[Tutor] properties and subclasses
Brian van den Broek
bvande at po-box.mcgill.ca
Tue Apr 26 00:36:00 CEST 2005
Hi all,
I'm trying to get a hang of properties. It isn't quite clear to me
what is the best way to make properties differ in subclasses. Some
code snips to show what I've tried:
>>> class A(object):
... def __init__(self): pass
... def prop_set(self): return "I was set by A's method"
... my_property = property(prop_set)
...
>>> class AA(A):
... def __init__(self): pass
... def prop_set(self): return "I was set by AA's method"
...
>>> aa = AA()
>>> aa.my_property
"I was set by A's method"
OK, so the naive approach didn't work -- I wanted aa.my_property to be
"I was set by AA's method".
So, the next thought was to change A's my_property assignment:
>>> class A(object):
... def __init__(self): pass
... def prop_set(self): return "I was set by A's method"

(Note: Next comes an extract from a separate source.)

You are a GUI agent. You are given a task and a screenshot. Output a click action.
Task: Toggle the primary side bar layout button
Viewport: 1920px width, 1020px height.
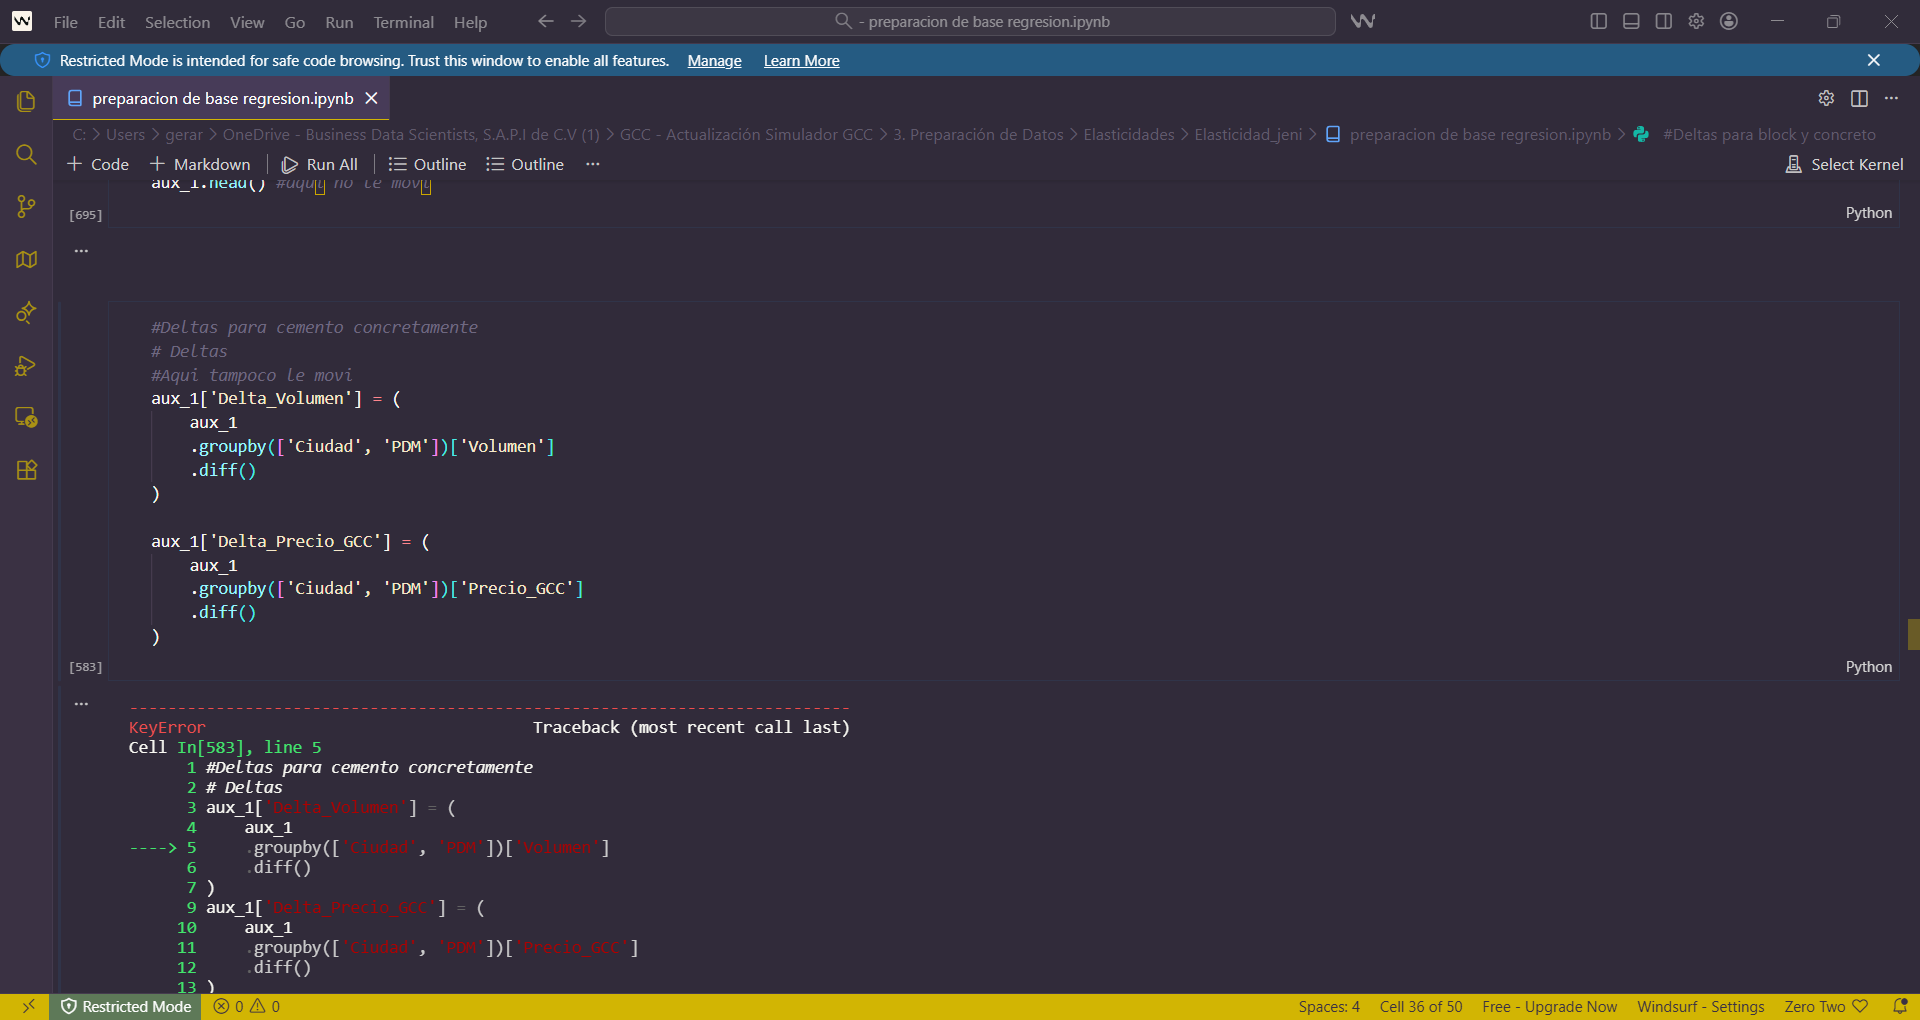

... my_property = property(self.prop_set)
...
Traceback (most recent call last):
...
NameError: name 'self' is not defined
OK, that worked less well, still :-)
I can get what I want this way:
>>> class A(object):
... def __init__(self): pass
... def prop_set(self): return "I was set by A's method"
... my_property = property(prop_set)
...
>>> class AA(A):
... def __init__(self): pass
... def prop_set(self): return "I was set by AA's method"
... my_property = property(prop_set)
...
>>> aa = AA()
>>> aa.my_property
"I was set by AA's method"
But the reduplication of the prop_set definition and the my_property
assignment line seem to go against the grain of OOP to me.
The best I have manged to date is:
>>> class B(object):
... def __init__(self): pass
... def prop_set(self): return self.property_setter()
... def property_setter(self): return "I was set by a B method"
... my_property = property(prop_set)
...
>>> class BB(B):
... def __init__(self): pass
... def property_setter(self): return "I was set by a BB method"
...
>>> b=B()
>>> b.my_property
'I was set by a B method'
>>> bb=BB()
>>> bb.my_property
'I was set by a BB method'
>>>
Is that the cleanest way available? The indirection doesn't bother me
too much, but it feels like it might have bothered Guido et. al.
enough that I worry I am missing a better approach.
Further, are my desired indicative of a misunderstanding of the role
of properties?
I'd aimed to make a separate post explaining why this matters to me
and asking for alternative solutions, but the draft I have yet to
finish is rather more dense than this post. So, I will leave off
unless respondents think it matters to the current enquiry.